University of Chicago Gets $90 Million for Cancer Research

CHICAGO - The University of Chicago was among six institutions to which the not-for-profit Ludwig Cancer Research organization awarded $540 million grants Monday to fund cancer research.

The university and the others all will receive $90 million grants each to fund work on treatments to end cancer.

The University of Chicago was among those institutions initially shared $120 million in 2006 to create Ludwig Centers for cancer research. The other institutions are Johns Hopkins University, Harvard University, Massachusetts Institute of Technology, Memorial Sloan-Kettering Cancer Center, and Stanford University.

The new gift of $90 million to each of the six brings to $900 million the total they have received from Ludwig Cancer Research, according to a news release from the University of Chicago.

"The Ludwig funding enables us to increase the pace of discovery at a time when federal research funding has been severely curtailed," said Kenneth S. Polonsky, executive vice president for medical affairs at the University of Chicago.

The university will use the funding to accelerate research on metastasis, the process by which cancer cells spread from a primary tumor to multiple distant sites.

Daniel K. Ludwig established the international Ludwig Institute for Cancer Research in 1971. He made his fortune after inventing the supertanker and investing in oil, gas, mining, forestry, real estate, agriculture, ranching and luxury hotels. He died in 1992.

The 123-year-old university in Chicago's Hyde Park neighborhood south of downtown carries ratings of AA-plus from Fitch Ratings, a Aa1 from Moody's Investors Service and a AA from Standard & Poor's.

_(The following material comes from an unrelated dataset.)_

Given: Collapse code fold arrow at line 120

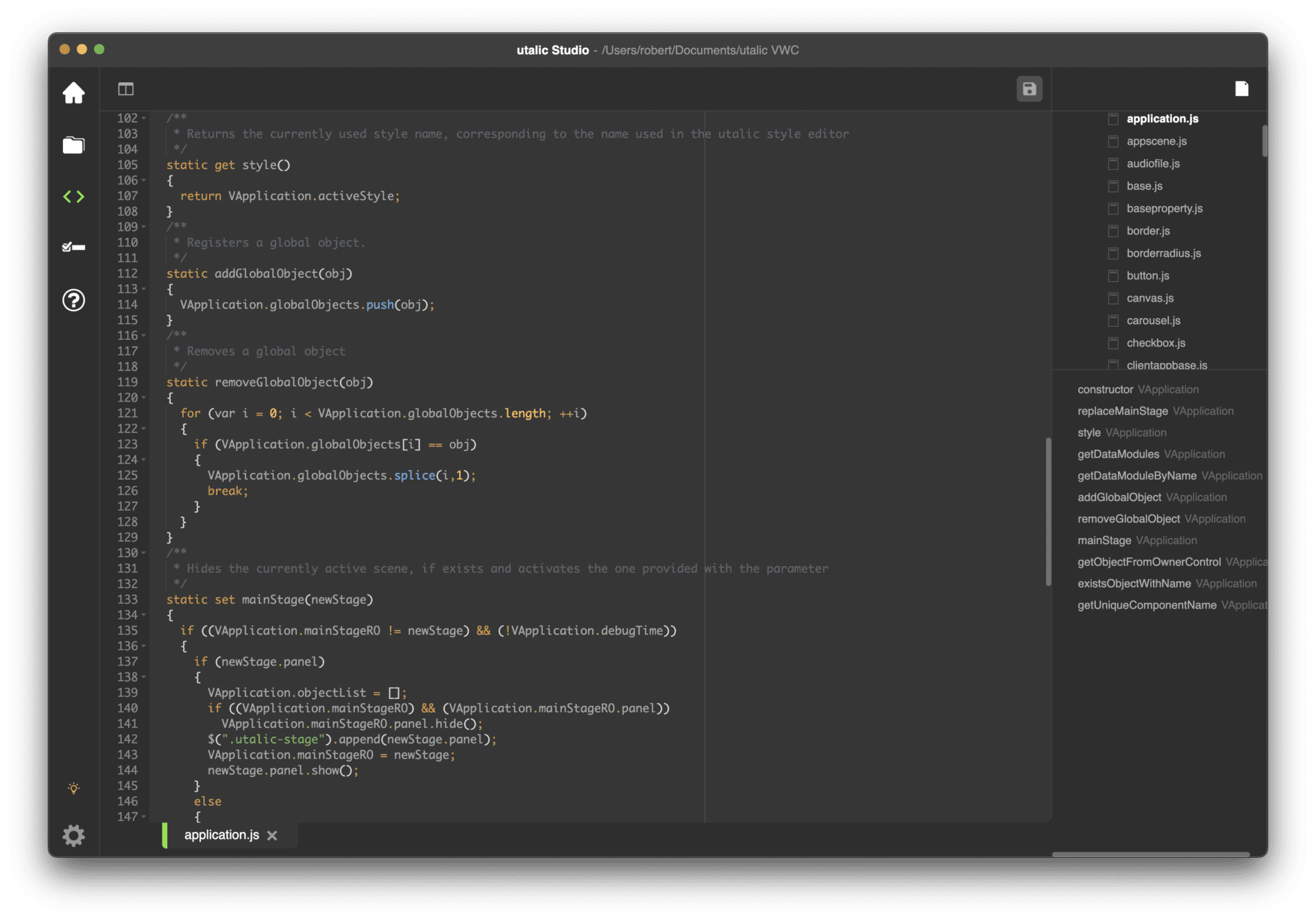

The university benefits from its international status as a top research school, increasing demand that has allowed it to tighten acceptance rates, and strong liquidity supported by diverse revenue streams and solid balance resources. The school has an enrollment of 15,415. Liquidity is supported by unrestricted cash and investments of $5.14 billion. The university also benefits from a $6.7 billion endowment.